#### DATA EXTRACT ####

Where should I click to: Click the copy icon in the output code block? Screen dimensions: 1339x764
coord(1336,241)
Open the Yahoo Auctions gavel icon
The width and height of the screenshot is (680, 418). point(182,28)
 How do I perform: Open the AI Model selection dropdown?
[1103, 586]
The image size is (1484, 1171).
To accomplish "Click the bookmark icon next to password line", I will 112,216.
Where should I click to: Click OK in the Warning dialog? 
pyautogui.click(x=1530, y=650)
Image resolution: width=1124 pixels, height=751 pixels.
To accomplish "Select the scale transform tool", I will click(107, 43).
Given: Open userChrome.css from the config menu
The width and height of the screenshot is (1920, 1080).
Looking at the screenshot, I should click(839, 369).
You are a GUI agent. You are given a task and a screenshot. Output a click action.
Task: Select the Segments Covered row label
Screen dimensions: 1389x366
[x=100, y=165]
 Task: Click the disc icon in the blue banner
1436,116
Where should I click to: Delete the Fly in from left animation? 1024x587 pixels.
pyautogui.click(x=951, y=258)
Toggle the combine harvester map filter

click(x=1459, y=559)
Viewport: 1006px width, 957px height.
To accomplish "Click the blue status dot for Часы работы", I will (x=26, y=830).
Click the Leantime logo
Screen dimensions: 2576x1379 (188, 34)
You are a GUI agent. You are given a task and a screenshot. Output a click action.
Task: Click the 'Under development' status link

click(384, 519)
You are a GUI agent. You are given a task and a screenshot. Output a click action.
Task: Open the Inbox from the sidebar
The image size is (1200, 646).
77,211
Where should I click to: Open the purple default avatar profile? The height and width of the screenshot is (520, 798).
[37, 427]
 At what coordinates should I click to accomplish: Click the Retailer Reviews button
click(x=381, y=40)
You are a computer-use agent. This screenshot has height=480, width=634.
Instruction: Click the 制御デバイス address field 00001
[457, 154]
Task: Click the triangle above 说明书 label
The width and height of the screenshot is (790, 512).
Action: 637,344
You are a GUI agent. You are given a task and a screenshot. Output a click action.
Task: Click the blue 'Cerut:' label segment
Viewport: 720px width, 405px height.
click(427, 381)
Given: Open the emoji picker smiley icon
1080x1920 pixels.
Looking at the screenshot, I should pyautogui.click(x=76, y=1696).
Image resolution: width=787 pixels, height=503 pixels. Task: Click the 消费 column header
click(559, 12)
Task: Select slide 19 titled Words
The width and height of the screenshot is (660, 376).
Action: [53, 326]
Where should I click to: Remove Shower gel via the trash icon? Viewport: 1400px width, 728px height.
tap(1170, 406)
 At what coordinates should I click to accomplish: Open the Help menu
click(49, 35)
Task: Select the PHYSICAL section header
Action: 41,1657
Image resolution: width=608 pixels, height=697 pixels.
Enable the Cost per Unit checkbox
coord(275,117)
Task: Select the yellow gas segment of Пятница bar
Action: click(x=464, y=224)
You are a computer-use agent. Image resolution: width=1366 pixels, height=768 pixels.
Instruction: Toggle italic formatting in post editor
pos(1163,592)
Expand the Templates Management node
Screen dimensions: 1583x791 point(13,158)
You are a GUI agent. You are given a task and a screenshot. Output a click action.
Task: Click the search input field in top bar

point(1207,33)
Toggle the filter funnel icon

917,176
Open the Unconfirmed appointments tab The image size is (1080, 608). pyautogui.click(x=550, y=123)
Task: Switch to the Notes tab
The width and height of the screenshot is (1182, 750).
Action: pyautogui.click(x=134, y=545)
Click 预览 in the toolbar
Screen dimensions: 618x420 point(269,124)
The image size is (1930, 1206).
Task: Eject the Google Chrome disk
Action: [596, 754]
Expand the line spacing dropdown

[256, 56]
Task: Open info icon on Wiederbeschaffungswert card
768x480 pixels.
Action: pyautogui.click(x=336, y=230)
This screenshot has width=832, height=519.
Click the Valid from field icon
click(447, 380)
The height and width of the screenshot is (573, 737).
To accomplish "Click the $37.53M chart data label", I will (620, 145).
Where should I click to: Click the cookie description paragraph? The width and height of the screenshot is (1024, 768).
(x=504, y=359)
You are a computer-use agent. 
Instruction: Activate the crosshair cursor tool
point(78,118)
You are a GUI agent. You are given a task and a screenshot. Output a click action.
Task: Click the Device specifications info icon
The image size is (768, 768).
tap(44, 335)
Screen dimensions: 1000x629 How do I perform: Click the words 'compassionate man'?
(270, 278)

####

• **BRIEF**
Rewrite all of the material above, changing "GUI agent" to "interface agent" wherever it occurs and leaving everything else as it is.

• **OUTPUT**
Where should I click to: Click the copy icon in the output code block? Screen dimensions: 1339x764
coord(1336,241)
Open the Yahoo Auctions gavel icon
The width and height of the screenshot is (680, 418). point(182,28)
 How do I perform: Open the AI Model selection dropdown?
[1103, 586]
The image size is (1484, 1171).
To accomplish "Click the bookmark icon next to password line", I will 112,216.
Where should I click to: Click OK in the Warning dialog? 
pyautogui.click(x=1530, y=650)
Image resolution: width=1124 pixels, height=751 pixels.
To accomplish "Select the scale transform tool", I will click(107, 43).
Given: Open userChrome.css from the config menu
The width and height of the screenshot is (1920, 1080).
Looking at the screenshot, I should click(839, 369).
You are a interface agent. You are given a task and a screenshot. Output a click action.
Task: Select the Segments Covered row label
Screen dimensions: 1389x366
[x=100, y=165]
 Task: Click the disc icon in the blue banner
1436,116
Where should I click to: Delete the Fly in from left animation? 1024x587 pixels.
pyautogui.click(x=951, y=258)
Toggle the combine harvester map filter

click(x=1459, y=559)
Viewport: 1006px width, 957px height.
To accomplish "Click the blue status dot for Часы работы", I will (x=26, y=830).
Click the Leantime logo
Screen dimensions: 2576x1379 (188, 34)
You are a interface agent. You are given a task and a screenshot. Output a click action.
Task: Click the 'Under development' status link

click(384, 519)
You are a interface agent. You are given a task and a screenshot. Output a click action.
Task: Open the Inbox from the sidebar
The image size is (1200, 646).
77,211
Where should I click to: Open the purple default avatar profile? The height and width of the screenshot is (520, 798).
[37, 427]
 At what coordinates should I click to accomplish: Click the Retailer Reviews button
click(x=381, y=40)
You are a computer-use agent. This screenshot has height=480, width=634.
Instruction: Click the 制御デバイス address field 00001
[457, 154]
Task: Click the triangle above 说明书 label
The width and height of the screenshot is (790, 512).
Action: 637,344
You are a interface agent. You are given a task and a screenshot. Output a click action.
Task: Click the blue 'Cerut:' label segment
Viewport: 720px width, 405px height.
click(427, 381)
Given: Open the emoji picker smiley icon
1080x1920 pixels.
Looking at the screenshot, I should pyautogui.click(x=76, y=1696).
Image resolution: width=787 pixels, height=503 pixels. Task: Click the 消费 column header
click(559, 12)
Task: Select slide 19 titled Words
The width and height of the screenshot is (660, 376).
Action: [53, 326]
Where should I click to: Remove Shower gel via the trash icon? Viewport: 1400px width, 728px height.
tap(1170, 406)
 At what coordinates should I click to accomplish: Open the Help menu
click(49, 35)
Task: Select the PHYSICAL section header
Action: 41,1657
Image resolution: width=608 pixels, height=697 pixels.
Enable the Cost per Unit checkbox
coord(275,117)
Task: Select the yellow gas segment of Пятница bar
Action: click(x=464, y=224)
You are a computer-use agent. Image resolution: width=1366 pixels, height=768 pixels.
Instruction: Toggle italic formatting in post editor
pos(1163,592)
Expand the Templates Management node
Screen dimensions: 1583x791 point(13,158)
You are a interface agent. You are given a task and a screenshot. Output a click action.
Task: Click the search input field in top bar

point(1207,33)
Toggle the filter funnel icon

917,176
Open the Unconfirmed appointments tab The image size is (1080, 608). pyautogui.click(x=550, y=123)
Task: Switch to the Notes tab
The width and height of the screenshot is (1182, 750).
Action: pyautogui.click(x=134, y=545)
Click 预览 in the toolbar
Screen dimensions: 618x420 point(269,124)
The image size is (1930, 1206).
Task: Eject the Google Chrome disk
Action: [596, 754]
Expand the line spacing dropdown

[256, 56]
Task: Open info icon on Wiederbeschaffungswert card
768x480 pixels.
Action: pyautogui.click(x=336, y=230)
This screenshot has width=832, height=519.
Click the Valid from field icon
click(447, 380)
The height and width of the screenshot is (573, 737).
To accomplish "Click the $37.53M chart data label", I will (620, 145).
Where should I click to: Click the cookie description paragraph? The width and height of the screenshot is (1024, 768).
(x=504, y=359)
You are a computer-use agent. 
Instruction: Activate the crosshair cursor tool
point(78,118)
You are a interface agent. You are given a task and a screenshot. Output a click action.
Task: Click the Device specifications info icon
The image size is (768, 768).
tap(44, 335)
Screen dimensions: 1000x629 How do I perform: Click the words 'compassionate man'?
(270, 278)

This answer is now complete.